The study of Venus’ core will be taken, in the same decade, a step further by one more mission. EnVision is a mission that ESA is sending to Venus also in the 2030s to investigate its atmosphere, surface, and subsurface. A high-resolution infrared spectrometer will detect trace amounts of volcanic gases in the atmosphere and help scientists understand its thick atmosphere. The spectrometer will map minerals and rock composition and use a radar to identify buried craters, lava flows, and tesserae, which are believed to be the oldest landforms on Venus.

To ascertain the size and composition of its core and mantle, EnVision will measure the gravity field. To achieve that, the mission will use Precise Orbit Determination (POD). This technique includes Doppler shifts and range measurements from radio signals exchanged with Earth. What does this mean exactly? Tiny changes in the spacecraft’s velocity, due to Venus’ gravity variations, will be detected as shifts in the frequency of the radio signal, allowing scientists to understand gravitational anomalies. With the help of the detection of the spacecraft’s gravity field, the probable size of its core could be determined by using the equipment to monitor its movements. NASA and ESA are working together on this mission, while complementing each other through NASA’s DaVinci and Veritas missions.

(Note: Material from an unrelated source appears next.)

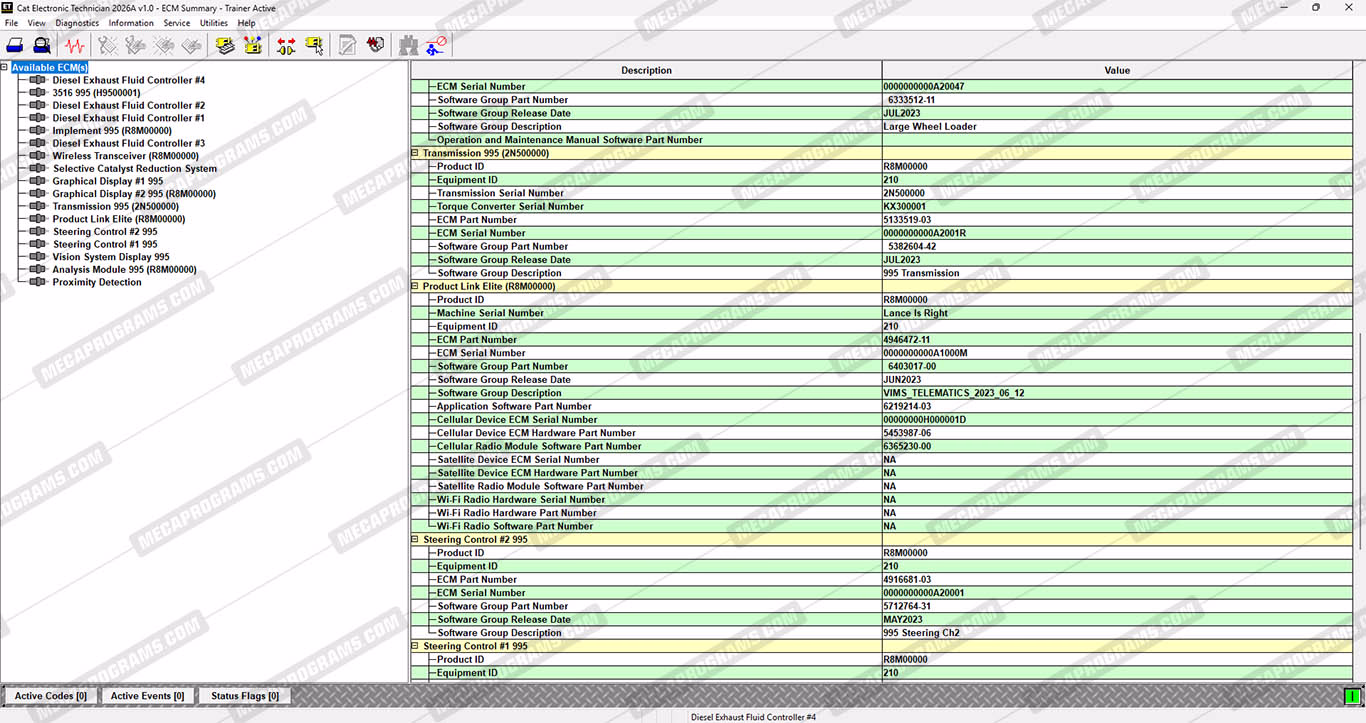Select Implement 995 (R8M00000) in ECM tree
This screenshot has height=723, width=1366.
[x=111, y=131]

The future of Venus exploration certainly looks promising, although some obstacles still have to be overcome. But every mission and every launch, failed or successful, is a sign of humans’ curiosity-driven capabilities and craving for knowledge. The number of future missions all have their own focus, which will provide scientists all around the world with vital information and riddles about our solar system. There are a lot of mysteries still out there in the vastness of the universe. Though we do not know the size of the puzzle yet, one step at a time, the pieces will fall into their place, and our understanding of everything around us will heighten.